The sub-process of unawareness of their disease condition has variations, from just not caring, having scarce conscience, medium conscience to reaching full conscience of the disease that many do not reach. Not assuming the symptoms or recognizing the disease can delay the onset of the treatment or the support therapies of mobility and language, besides hindering adjustments to avoid risks under circumstances of their daily life, like public transportation or in the type of occupation they work.

Just not caring consists of someone wanting to persuade the diseased person of the changes, but they seem unconscious of their disease and do not grant importance to observations by others; said attitude may seem malicious or a strategy to deny the symptom.

My father has had it for about one year, only, it is only recent for him, he has this foot that moves. He is not aware that he moves it, and the hands, sometimes he goes like that... (shows the movement).

Growing awareness of their disease due to the changes, impairment, and losses

“Growing awareness” is the state in which the person recognizes that their symptoms have changed their lives. Changes in their body and mind force them to abandon the roles that they perform.

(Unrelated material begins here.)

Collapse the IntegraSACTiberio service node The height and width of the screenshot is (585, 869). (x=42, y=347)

The involuntary choreic movements, consultations with the neurologist, and the medications prescribed persuade those affected to come to terms with reality.

Changes may or may not be visible at this stage. The most relevant visible changes may include: (a) Motor changes such as involuntary movements, changes in gait and language; (b) changes in behavior, conduct or personality. The least visible of changes is (c) cognitive impairment: memory, learning, orientation, and executive functions.

  1. (a)

    Motor changes: On the one hand, there is an increase in involuntary movements in one part of the whole body, this being more frequent and intense than regular. On the other hand, mobility and muscle strength suffer a progressive deterioration until it affects activities of daily life—changes in gait, deterioration of balance and falls, so they need a dedicated caregiver.

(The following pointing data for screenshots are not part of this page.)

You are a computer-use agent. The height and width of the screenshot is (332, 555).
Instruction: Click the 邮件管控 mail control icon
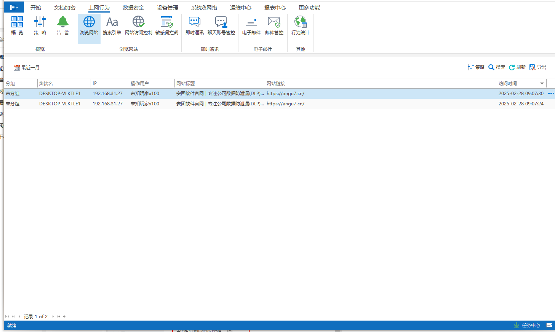[274, 25]
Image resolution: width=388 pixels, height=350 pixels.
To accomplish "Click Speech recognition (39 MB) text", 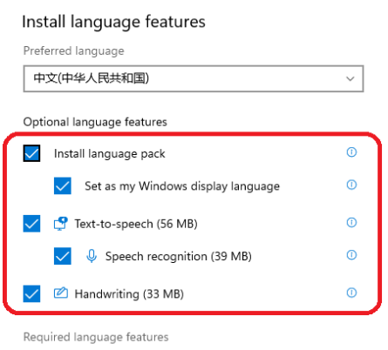I will coord(179,257).
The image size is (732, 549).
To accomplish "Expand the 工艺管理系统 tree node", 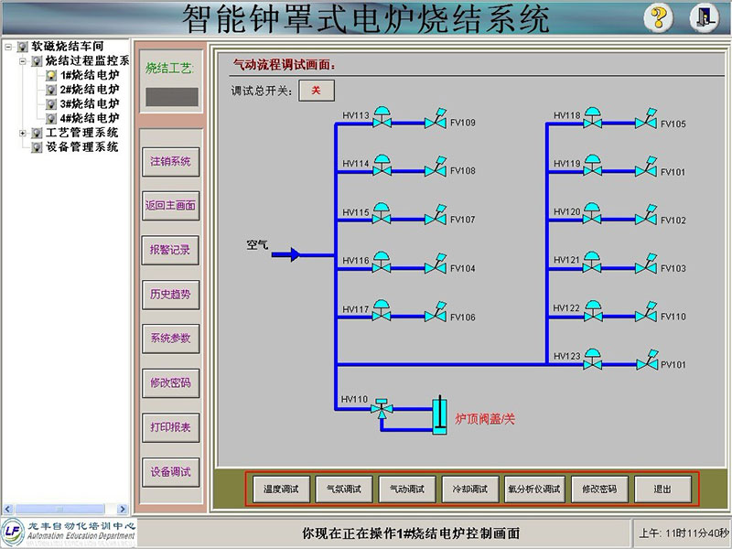I will (23, 133).
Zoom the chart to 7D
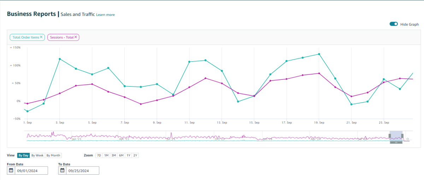The width and height of the screenshot is (424, 180). coord(99,155)
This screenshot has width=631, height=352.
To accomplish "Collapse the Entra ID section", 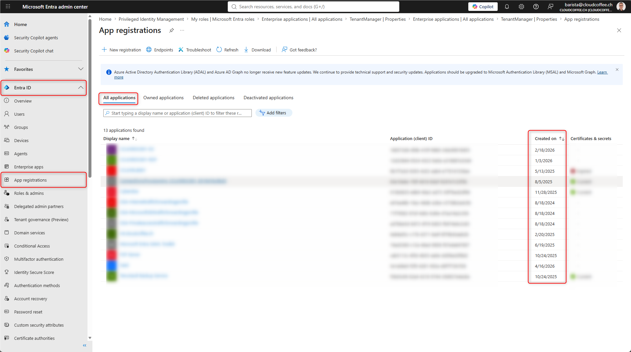I will 81,88.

These manifestations make HD a conspicuous or noticeable disease for other people, given that it compromises corporeity. The risks of falling and the difficulties in walking prompt external observers to the family group and friends to express judgment and criticism for the situation they suffer. Caregivers are also criticized for implementing unconventional actions to avoid accidents and falls. For example: placing the patient with HD on the floor on a mattress to avoid falling from the bed.

Some motor changes generate alteration in nutrition, it is the case of dysphagia,Footnote 1 which makes it difficult for patients to swallow food, and causes drowning. Added to this are respiratory and behavioral problems. Some patients with HD tend to eat too fast, take large bites that make them more prone to choking; they have an unbridled desire to eat, which seems never to be satisfied.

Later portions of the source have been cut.